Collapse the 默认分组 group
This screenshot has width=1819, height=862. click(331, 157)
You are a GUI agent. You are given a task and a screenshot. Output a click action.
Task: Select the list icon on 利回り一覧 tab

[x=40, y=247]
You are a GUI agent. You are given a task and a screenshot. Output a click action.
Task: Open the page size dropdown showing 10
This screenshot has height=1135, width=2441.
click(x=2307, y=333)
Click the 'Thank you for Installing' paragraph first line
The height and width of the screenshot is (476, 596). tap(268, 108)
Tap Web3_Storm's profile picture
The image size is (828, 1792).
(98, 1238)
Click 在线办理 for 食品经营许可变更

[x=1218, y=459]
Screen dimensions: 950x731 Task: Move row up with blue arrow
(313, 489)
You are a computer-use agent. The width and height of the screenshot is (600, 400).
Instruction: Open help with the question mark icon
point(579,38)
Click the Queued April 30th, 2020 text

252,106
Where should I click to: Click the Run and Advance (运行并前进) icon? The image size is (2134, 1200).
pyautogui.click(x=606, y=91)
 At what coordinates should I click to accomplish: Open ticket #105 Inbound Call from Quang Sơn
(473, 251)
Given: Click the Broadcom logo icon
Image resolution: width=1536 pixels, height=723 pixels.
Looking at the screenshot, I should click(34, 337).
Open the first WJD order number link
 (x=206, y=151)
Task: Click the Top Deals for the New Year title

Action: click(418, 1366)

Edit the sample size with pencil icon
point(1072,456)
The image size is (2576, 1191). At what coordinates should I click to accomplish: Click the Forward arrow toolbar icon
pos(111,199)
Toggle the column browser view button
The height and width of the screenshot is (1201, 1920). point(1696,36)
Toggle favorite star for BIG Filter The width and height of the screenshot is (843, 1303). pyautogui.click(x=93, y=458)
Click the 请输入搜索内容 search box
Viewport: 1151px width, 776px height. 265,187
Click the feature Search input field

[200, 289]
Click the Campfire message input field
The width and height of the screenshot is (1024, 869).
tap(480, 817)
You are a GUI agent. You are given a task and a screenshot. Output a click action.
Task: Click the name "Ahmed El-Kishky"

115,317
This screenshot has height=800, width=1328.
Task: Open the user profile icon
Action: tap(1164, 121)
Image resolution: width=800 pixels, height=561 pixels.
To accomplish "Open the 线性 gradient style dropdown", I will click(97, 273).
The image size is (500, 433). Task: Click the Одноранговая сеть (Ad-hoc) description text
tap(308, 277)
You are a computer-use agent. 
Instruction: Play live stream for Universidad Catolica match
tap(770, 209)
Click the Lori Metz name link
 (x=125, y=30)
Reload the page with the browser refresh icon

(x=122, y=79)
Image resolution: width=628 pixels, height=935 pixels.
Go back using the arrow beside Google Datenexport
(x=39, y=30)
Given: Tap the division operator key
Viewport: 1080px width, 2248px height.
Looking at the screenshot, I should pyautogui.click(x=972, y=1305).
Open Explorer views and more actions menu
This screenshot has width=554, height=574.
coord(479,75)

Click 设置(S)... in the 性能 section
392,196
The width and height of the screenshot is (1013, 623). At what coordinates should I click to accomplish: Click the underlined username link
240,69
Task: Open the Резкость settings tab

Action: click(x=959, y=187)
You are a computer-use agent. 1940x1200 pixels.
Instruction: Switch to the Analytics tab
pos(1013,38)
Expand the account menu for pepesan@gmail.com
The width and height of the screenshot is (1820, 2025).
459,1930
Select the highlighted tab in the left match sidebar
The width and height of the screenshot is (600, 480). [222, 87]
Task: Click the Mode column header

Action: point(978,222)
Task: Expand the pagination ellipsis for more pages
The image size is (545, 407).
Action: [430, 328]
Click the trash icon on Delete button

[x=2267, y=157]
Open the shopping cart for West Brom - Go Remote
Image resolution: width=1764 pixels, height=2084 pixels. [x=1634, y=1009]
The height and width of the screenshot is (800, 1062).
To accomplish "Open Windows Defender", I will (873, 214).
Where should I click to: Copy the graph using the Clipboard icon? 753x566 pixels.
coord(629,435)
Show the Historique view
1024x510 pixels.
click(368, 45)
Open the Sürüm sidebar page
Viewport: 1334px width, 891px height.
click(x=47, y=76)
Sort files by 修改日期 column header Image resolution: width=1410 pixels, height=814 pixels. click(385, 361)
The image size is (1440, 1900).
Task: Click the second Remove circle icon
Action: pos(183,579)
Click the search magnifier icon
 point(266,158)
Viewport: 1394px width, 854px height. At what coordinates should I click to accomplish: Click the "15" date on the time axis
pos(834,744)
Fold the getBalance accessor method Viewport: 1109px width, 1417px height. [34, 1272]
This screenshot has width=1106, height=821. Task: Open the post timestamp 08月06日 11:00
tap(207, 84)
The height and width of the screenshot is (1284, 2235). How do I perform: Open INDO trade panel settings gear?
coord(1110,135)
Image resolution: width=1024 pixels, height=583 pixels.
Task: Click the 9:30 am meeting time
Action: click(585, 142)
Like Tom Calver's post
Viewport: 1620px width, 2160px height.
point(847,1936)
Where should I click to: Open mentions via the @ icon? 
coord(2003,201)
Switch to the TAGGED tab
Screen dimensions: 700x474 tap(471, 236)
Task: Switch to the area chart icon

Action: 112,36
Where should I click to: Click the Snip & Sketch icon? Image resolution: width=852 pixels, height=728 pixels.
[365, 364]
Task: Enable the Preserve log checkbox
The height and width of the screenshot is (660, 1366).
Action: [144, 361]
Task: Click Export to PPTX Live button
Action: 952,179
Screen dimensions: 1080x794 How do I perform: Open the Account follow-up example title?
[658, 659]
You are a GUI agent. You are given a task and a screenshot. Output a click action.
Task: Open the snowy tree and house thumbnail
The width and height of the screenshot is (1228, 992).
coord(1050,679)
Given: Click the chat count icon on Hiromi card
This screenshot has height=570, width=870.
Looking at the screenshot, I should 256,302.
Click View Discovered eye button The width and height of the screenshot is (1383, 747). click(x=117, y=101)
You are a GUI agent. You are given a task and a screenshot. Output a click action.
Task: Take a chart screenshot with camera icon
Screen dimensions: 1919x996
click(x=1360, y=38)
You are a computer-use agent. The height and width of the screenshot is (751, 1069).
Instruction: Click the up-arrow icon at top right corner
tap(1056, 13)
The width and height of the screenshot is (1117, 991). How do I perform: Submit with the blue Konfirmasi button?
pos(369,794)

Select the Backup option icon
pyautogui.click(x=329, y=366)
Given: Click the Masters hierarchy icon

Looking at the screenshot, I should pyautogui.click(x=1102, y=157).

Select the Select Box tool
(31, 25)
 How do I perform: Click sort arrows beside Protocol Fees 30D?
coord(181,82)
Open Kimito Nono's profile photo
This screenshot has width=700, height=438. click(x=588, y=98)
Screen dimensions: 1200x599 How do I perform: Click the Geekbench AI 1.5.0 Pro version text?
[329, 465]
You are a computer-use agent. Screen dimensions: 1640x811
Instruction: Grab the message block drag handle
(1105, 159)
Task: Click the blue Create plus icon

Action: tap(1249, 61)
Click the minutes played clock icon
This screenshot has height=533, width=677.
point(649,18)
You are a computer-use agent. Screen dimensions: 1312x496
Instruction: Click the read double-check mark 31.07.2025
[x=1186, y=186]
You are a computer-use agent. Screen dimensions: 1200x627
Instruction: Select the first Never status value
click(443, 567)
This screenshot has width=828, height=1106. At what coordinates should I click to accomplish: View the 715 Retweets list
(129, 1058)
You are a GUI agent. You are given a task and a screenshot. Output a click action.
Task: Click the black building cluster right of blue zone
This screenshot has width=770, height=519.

──────────

Required task:
Could you arrange every one of the rows above as a Markdown table with two columns, Row and Text, putting a running number under Row and the line itself under Text, and leaving out the blank lines?

Reply to the task:
| Row | Text |
|---|---|
| 1 | Collapse the 默认分组 group |
| 2 | This screenshot has width=1819, height=862. click(331, 157) |
| 3 | You are a GUI agent. You are given a task and a screenshot. Output a click action. |
| 4 | Task: Select the list icon on 利回り一覧 tab |
| 5 | [x=40, y=247] |
| 6 | You are a GUI agent. You are given a task and a screenshot. Output a click action. |
| 7 | Task: Open the page size dropdown showing 10 |
| 8 | This screenshot has height=1135, width=2441. |
| 9 | click(x=2307, y=333) |
| 10 | Click the 'Thank you for Installing' paragraph first line |
| 11 | The height and width of the screenshot is (476, 596). tap(268, 108) |
| 12 | Tap Web3_Storm's profile picture |
| 13 | The image size is (828, 1792). |
| 14 | (98, 1238) |
| 15 | Click 在线办理 for 食品经营许可变更 |
| 16 | [x=1218, y=459] |
| 17 | Screen dimensions: 950x731 Task: Move row up with blue arrow |
| 18 | (313, 489) |
| 19 | You are a computer-use agent. The width and height of the screenshot is (600, 400). |
| 20 | Instruction: Open help with the question mark icon |
| 21 | point(579,38) |
| 22 | Click the Queued April 30th, 2020 text |
| 23 | 252,106 |
| 24 | Where should I click to: Click the Run and Advance (运行并前进) icon? The image size is (2134, 1200). |
| 25 | pyautogui.click(x=606, y=91) |
| 26 |  At what coordinates should I click to accomplish: Open ticket #105 Inbound Call from Quang Sơn |
| 27 | (473, 251) |
| 28 | Given: Click the Broadcom logo icon |
| 29 | Image resolution: width=1536 pixels, height=723 pixels. |
| 30 | Looking at the screenshot, I should click(34, 337). |
| 31 | Open the first WJD order number link |
| 32 |  (x=206, y=151) |
| 33 | Task: Click the Top Deals for the New Year title |
| 34 | Action: click(418, 1366) |
| 35 | Edit the sample size with pencil icon |
| 36 | point(1072,456) |
| 37 | The image size is (2576, 1191). At what coordinates should I click to accomplish: Click the Forward arrow toolbar icon |
| 38 | pos(111,199) |
| 39 | Toggle the column browser view button |
| 40 | The height and width of the screenshot is (1201, 1920). point(1696,36) |
| 41 | Toggle favorite star for BIG Filter The width and height of the screenshot is (843, 1303). pyautogui.click(x=93, y=458) |
| 42 | Click the 请输入搜索内容 search box |
| 43 | Viewport: 1151px width, 776px height. 265,187 |
| 44 | Click the feature Search input field |
| 45 | [200, 289] |
| 46 | Click the Campfire message input field |
| 47 | The width and height of the screenshot is (1024, 869). |
| 48 | tap(480, 817) |
| 49 | You are a GUI agent. You are given a task and a screenshot. Output a click action. |
| 50 | Task: Click the name "Ahmed El-Kishky" |
| 51 | 115,317 |
| 52 | This screenshot has height=800, width=1328. |
| 53 | Task: Open the user profile icon |
| 54 | Action: tap(1164, 121) |
| 55 | Image resolution: width=800 pixels, height=561 pixels. |
| 56 | To accomplish "Open the 线性 gradient style dropdown", I will click(97, 273). |
| 57 | The image size is (500, 433). Task: Click the Одноранговая сеть (Ad-hoc) description text |
| 58 | tap(308, 277) |
| 59 | You are a computer-use agent.  |
| 60 | Instruction: Play live stream for Universidad Catolica match |
| 61 | tap(770, 209) |
| 62 | Click the Lori Metz name link |
| 63 |  (x=125, y=30) |
| 64 | Reload the page with the browser refresh icon |
| 65 | (x=122, y=79) |
| 66 | Image resolution: width=628 pixels, height=935 pixels. |
| 67 | Go back using the arrow beside Google Datenexport |
| 68 | (x=39, y=30) |
| 69 | Given: Tap the division operator key |
| 70 | Viewport: 1080px width, 2248px height. |
| 71 | Looking at the screenshot, I should pyautogui.click(x=972, y=1305). |
| 72 | Open Explorer views and more actions menu |
| 73 | This screenshot has width=554, height=574. |
| 74 | coord(479,75) |
| 75 | Click 设置(S)... in the 性能 section |
| 76 | 392,196 |
| 77 | The width and height of the screenshot is (1013, 623). At what coordinates should I click to accomplish: Click the underlined username link |
| 78 | 240,69 |
| 79 | Task: Open the Резкость settings tab |
| 80 | Action: click(x=959, y=187) |
| 81 | You are a computer-use agent. 1940x1200 pixels. |
| 82 | Instruction: Switch to the Analytics tab |
| 83 | pos(1013,38) |
| 84 | Expand the account menu for pepesan@gmail.com |
| 85 | The width and height of the screenshot is (1820, 2025). |
| 86 | 459,1930 |
| 87 | Select the highlighted tab in the left match sidebar |
| 88 | The width and height of the screenshot is (600, 480). [222, 87] |
| 89 | Task: Click the Mode column header |
| 90 | Action: point(978,222) |
| 91 | Task: Expand the pagination ellipsis for more pages |
| 92 | The image size is (545, 407). |
| 93 | Action: [430, 328] |
| 94 | Click the trash icon on Delete button |
| 95 | [x=2267, y=157] |
| 96 | Open the shopping cart for West Brom - Go Remote |
| 97 | Image resolution: width=1764 pixels, height=2084 pixels. [x=1634, y=1009] |
| 98 | The height and width of the screenshot is (800, 1062). |
| 99 | To accomplish "Open Windows Defender", I will (873, 214). |
| 100 | Where should I click to: Copy the graph using the Clipboard icon? 753x566 pixels. |
| 101 | coord(629,435) |
| 102 | Show the Historique view |
| 103 | 1024x510 pixels. |
| 104 | click(368, 45) |
| 105 | Open the Sürüm sidebar page |
| 106 | Viewport: 1334px width, 891px height. |
| 107 | click(x=47, y=76) |
| 108 | Sort files by 修改日期 column header Image resolution: width=1410 pixels, height=814 pixels. click(385, 361) |
| 109 | The image size is (1440, 1900). |
| 110 | Task: Click the second Remove circle icon |
| 111 | Action: pos(183,579) |
| 112 | Click the search magnifier icon |
| 113 |  point(266,158) |
| 114 | Viewport: 1394px width, 854px height. At what coordinates should I click to accomplish: Click the "15" date on the time axis |
| 115 | pos(834,744) |
| 116 | Fold the getBalance accessor method Viewport: 1109px width, 1417px height. [34, 1272] |
| 117 | This screenshot has width=1106, height=821. Task: Open the post timestamp 08月06日 11:00 |
| 118 | tap(207, 84) |
| 119 | The height and width of the screenshot is (1284, 2235). How do I perform: Open INDO trade panel settings gear? |
| 120 | coord(1110,135) |
| 121 | Image resolution: width=1024 pixels, height=583 pixels. |
| 122 | Task: Click the 9:30 am meeting time |
| 123 | Action: click(585, 142) |
| 124 | Like Tom Calver's post |
| 125 | Viewport: 1620px width, 2160px height. |
| 126 | point(847,1936) |
| 127 | Where should I click to: Open mentions via the @ icon?  |
| 128 | coord(2003,201) |
| 129 | Switch to the TAGGED tab |
| 130 | Screen dimensions: 700x474 tap(471, 236) |
| 131 | Task: Switch to the area chart icon |
| 132 | Action: 112,36 |
| 133 | Where should I click to: Click the Snip & Sketch icon? Image resolution: width=852 pixels, height=728 pixels. |
| 134 | [365, 364] |
| 135 | Task: Enable the Preserve log checkbox |
| 136 | The height and width of the screenshot is (660, 1366). |
| 137 | Action: [144, 361] |
| 138 | Task: Click Export to PPTX Live button |
| 139 | Action: 952,179 |
| 140 | Screen dimensions: 1080x794 How do I perform: Open the Account follow-up example title? |
| 141 | [658, 659] |
| 142 | You are a GUI agent. You are given a task and a screenshot. Output a click action. |
| 143 | Task: Open the snowy tree and house thumbnail |
| 144 | The width and height of the screenshot is (1228, 992). |
| 145 | coord(1050,679) |
| 146 | Given: Click the chat count icon on Hiromi card |
| 147 | This screenshot has height=570, width=870. |
| 148 | Looking at the screenshot, I should 256,302. |
| 149 | Click View Discovered eye button The width and height of the screenshot is (1383, 747). click(x=117, y=101) |
| 150 | You are a GUI agent. You are given a task and a screenshot. Output a click action. |
| 151 | Task: Take a chart screenshot with camera icon |
| 152 | Screen dimensions: 1919x996 |
| 153 | click(x=1360, y=38) |
| 154 | You are a computer-use agent. The height and width of the screenshot is (751, 1069). |
| 155 | Instruction: Click the up-arrow icon at top right corner |
| 156 | tap(1056, 13) |
| 157 | The width and height of the screenshot is (1117, 991). How do I perform: Submit with the blue Konfirmasi button? |
| 158 | pos(369,794) |
| 159 | Select the Backup option icon |
| 160 | pyautogui.click(x=329, y=366) |
| 161 | Given: Click the Masters hierarchy icon |
| 162 | Looking at the screenshot, I should pyautogui.click(x=1102, y=157). |
| 163 | Select the Select Box tool |
| 164 | (31, 25) |
| 165 |  How do I perform: Click sort arrows beside Protocol Fees 30D? |
| 166 | coord(181,82) |
| 167 | Open Kimito Nono's profile photo |
| 168 | This screenshot has width=700, height=438. click(x=588, y=98) |
| 169 | Screen dimensions: 1200x599 How do I perform: Click the Geekbench AI 1.5.0 Pro version text? |
| 170 | [329, 465] |
| 171 | You are a computer-use agent. Screen dimensions: 1640x811 |
| 172 | Instruction: Grab the message block drag handle |
| 173 | (1105, 159) |
| 174 | Task: Click the blue Create plus icon |
| 175 | Action: tap(1249, 61) |
| 176 | Click the minutes played clock icon |
| 177 | This screenshot has height=533, width=677. |
| 178 | point(649,18) |
| 179 | You are a computer-use agent. Screen dimensions: 1312x496 |
| 180 | Instruction: Click the read double-check mark 31.07.2025 |
| 181 | [x=1186, y=186] |
| 182 | You are a computer-use agent. Screen dimensions: 1200x627 |
| 183 | Instruction: Select the first Never status value |
| 184 | click(443, 567) |
| 185 | This screenshot has width=828, height=1106. At what coordinates should I click to accomplish: View the 715 Retweets list |
| 186 | (129, 1058) |
| 187 | You are a GUI agent. You are given a task and a screenshot. Output a click action. |
| 188 | Task: Click the black building cluster right of blue zone |
| 189 | This screenshot has width=770, height=519. |